Mitten in der Region:Thermoskanne to go

Wer auf der Wartebank an der S-Bahn-Haltestelle länger verweilen muss, macht sich so seine Gedanken, zum Beispiel über eine einsame Flasche.

Kolumne von Hoda Shoeir

Wie angenehm ist doch nach einem langen Sommertag eine eiskalte Apfelschorle to go. Notfalls auch mal aus der Plastikflasche, Hauptsache, es erfrischt! Die Freude hält allerdings nicht lange an, denn gerade hat es zu regnen begonnen. 30 Minuten lang gießt es wie aus Eimern. Und so wird die Wartezeit auf der einsamen Bank am Gleis des S-Bahnhofs zu einer halben Ewigkeit.

Mit der Wartebank der S-Bahn sind viele Landkreisbewohner gezwungenermaßen vertraut, wenn sie hier sitzen und auf die üblicherweise verspätete Bahn warten. Diese Haltestelle hat jedoch seit einiger Zeit eine Besonderheit, wodurch sie sich von anderen Wartebänken unterscheidet: Und zwar eine Flasche. Es handelt sich um eine weiße Thermoskanne, um genau zu sein. Ein Schütteltest ergibt: halb voll. Außergewöhnlich ist, dass sie dort schon seit Wochen wie verwachsen steht.

Wie kam die Flasche dahin? Vielleicht war sie einst im Besitz eines Wartenden, der sich auf der Bank eine Ansage aus dem Bahn-Lautsprecher erhoffte, einen Funken Information. Und als das Schienengefährt schließlich ankam, hinterließ der Unbekannte, völlig in Gedanken versunken, sein wertvolles Behältnis. So oder so ähnlich muss es wohl abgelaufen sein. Die arme Flasche, vom Besitzer verlassen und noch immer darauf wartend, gefunden zu werden.

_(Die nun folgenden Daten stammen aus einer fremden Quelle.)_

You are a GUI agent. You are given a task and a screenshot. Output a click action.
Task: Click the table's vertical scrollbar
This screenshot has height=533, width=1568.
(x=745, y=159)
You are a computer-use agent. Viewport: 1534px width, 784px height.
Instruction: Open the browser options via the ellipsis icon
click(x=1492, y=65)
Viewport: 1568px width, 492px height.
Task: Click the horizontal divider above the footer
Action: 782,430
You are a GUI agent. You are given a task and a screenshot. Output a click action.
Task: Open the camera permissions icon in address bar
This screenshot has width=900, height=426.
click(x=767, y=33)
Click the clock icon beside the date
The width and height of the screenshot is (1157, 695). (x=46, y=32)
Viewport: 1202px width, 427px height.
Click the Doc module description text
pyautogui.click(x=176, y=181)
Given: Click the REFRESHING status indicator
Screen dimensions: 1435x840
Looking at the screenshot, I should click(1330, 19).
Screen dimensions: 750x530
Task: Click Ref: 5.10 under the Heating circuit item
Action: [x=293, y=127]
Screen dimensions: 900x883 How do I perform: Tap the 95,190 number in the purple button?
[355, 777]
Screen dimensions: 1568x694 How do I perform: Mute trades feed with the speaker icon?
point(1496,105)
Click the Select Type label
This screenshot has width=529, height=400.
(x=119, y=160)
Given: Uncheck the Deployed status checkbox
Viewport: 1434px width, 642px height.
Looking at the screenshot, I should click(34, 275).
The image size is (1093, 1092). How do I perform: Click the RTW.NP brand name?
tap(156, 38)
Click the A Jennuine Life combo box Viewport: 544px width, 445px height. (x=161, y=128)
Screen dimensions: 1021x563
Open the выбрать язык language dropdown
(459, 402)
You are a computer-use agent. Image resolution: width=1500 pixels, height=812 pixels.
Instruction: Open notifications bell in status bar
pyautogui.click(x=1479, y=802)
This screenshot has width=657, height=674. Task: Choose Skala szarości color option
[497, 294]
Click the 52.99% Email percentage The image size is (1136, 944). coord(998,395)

Warum nimmt die Flasche niemand mit? Natürlich könnte eine Erklärung sein, dass die meisten Menschen im Sommer keine Verwendung für eine Thermoskanne haben. Aber wieso? Was ist mit den Umweltfreunden, die auf wiederverwendbare Flaschen schwören? Haben sie sich in Luft aufgelöst? Lieber ein gekühltes Getränk in der Plastikflasche? Wo bleibt die Nachhaltigkeit, wenn neben einer Thermoskanne ein Mülleimer voller Artgenossen aus umweltschädlichen Polymeren überquillt?